2) 2019年中に2,000万円の贈与を受けて相続時精算課税の適用を受けた受贈者が、2020年中に同一の贈与者から100万円の贈与を受けた場合、受贈者は、2020年中に他の贈与を受けていなかったとしても、2020年分の贈与税の申告書を提出しなければならない。
3) 相続時精算課税の特定贈与者が死亡した場合、相続時精算課税適用者は、相続時精算課税を適用して贈与を受けた財産を相続財産に加算した金額が遺産に係る基礎控除額以下であっても、相続税の申告書を提出しなければならない。
4) 相続時精算課税の特定贈与者の死亡以前に相続時精算課税適用者が死亡し、特定贈与者がその相続時精算課税適用者の相続人である場合、相続時精算課税適用者が有していた相続時精算課税の適用を受けていたことに伴う納税に係る権利または義務は当該特定贈与者が承継する。
問43 解答・解説
相続時精算課税に関する問題です。
1) は、不適切。養子が相続時精算課税で贈与を受け、その後養子縁組を解消した場合でも、解消後にかつての養親・養父母などの特定贈与者から贈与された財産にも、相続時精算課税が適用されます。
2) は、適切。

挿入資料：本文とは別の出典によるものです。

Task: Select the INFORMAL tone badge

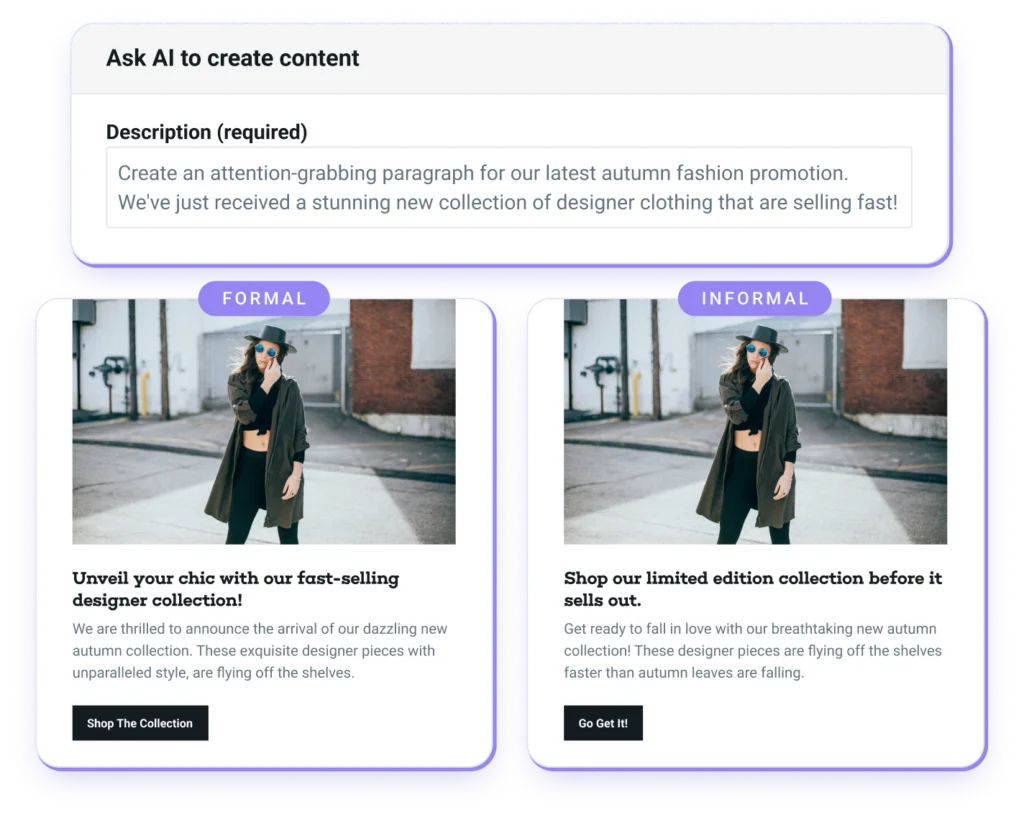Action: pyautogui.click(x=755, y=298)
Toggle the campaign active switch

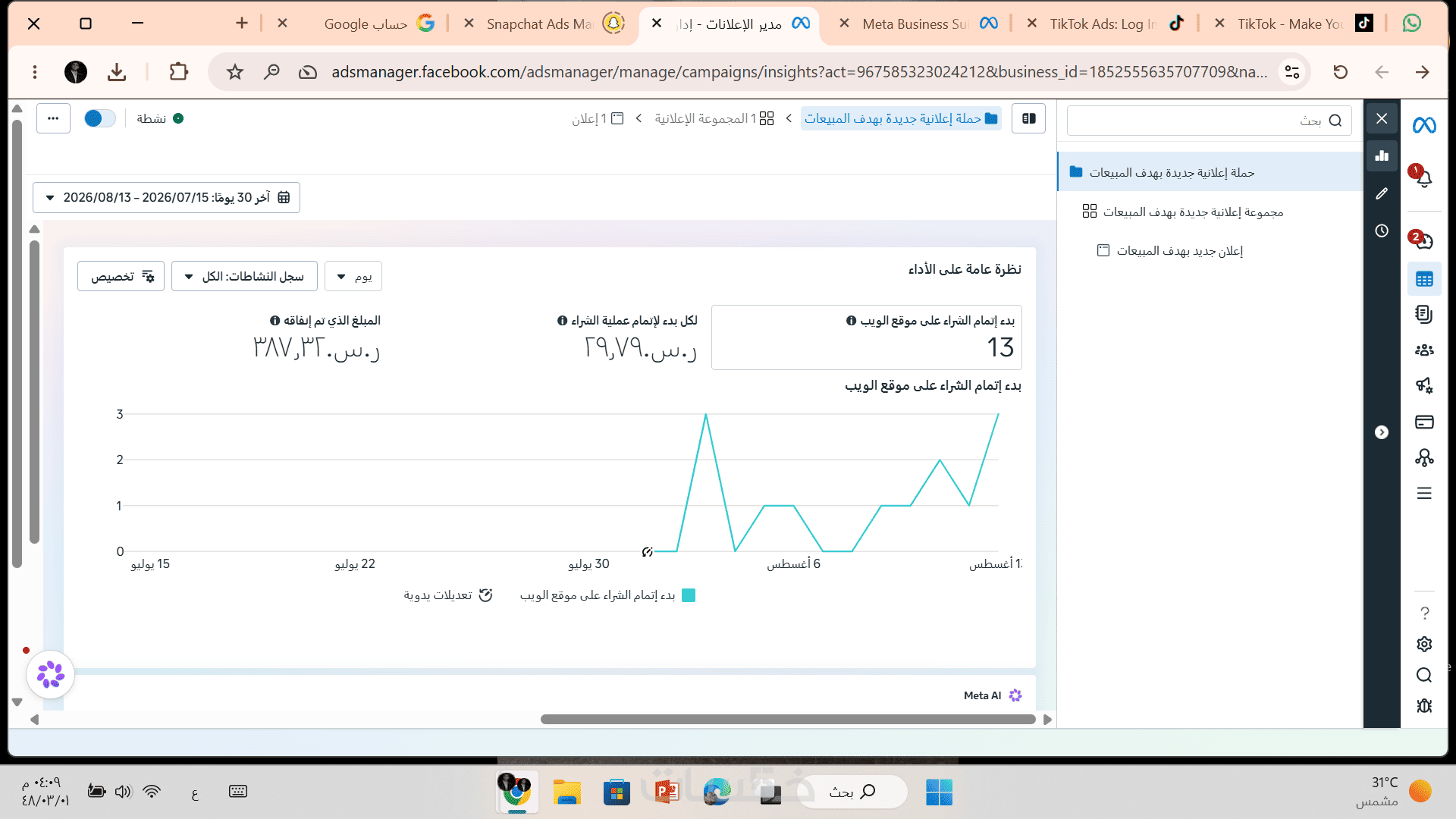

相続時精算課税を選択すると、その後は撤回できず、同じ贈与者からの贈与についてはすべて相続時精算課税が適用されます(暦年課税を選択できません。)。
従って、一度相続時精算課税で贈与を受けると、翌年以降に贈与税の基礎控除110万円以下の贈与を受けた場合であっても、暦年課税は選択できず、相続時精算課税の適用として、贈与税の申告期限である贈与年の翌年の2月1日から3月15日までに申告が必要です。
3) は、不適切。相続時精算課税の選択した場合、贈与者が死亡したときには、贈与された財産を相続財産に加算して相続税の計算を行いますが、相続税の基礎控除額以下であれば相続税の申告は不要です。
4) は、不適切。特定贈与者とは、相続時精算課税制度を利用する贈与者のことですが、受贈者が特定贈与者よりも先に死亡した場合、相続人が受贈者の納税の権利・義務を承継するのに対し、相続人が特定贈与者本人の場合には、承継せず、納税の権利・義務は消滅します。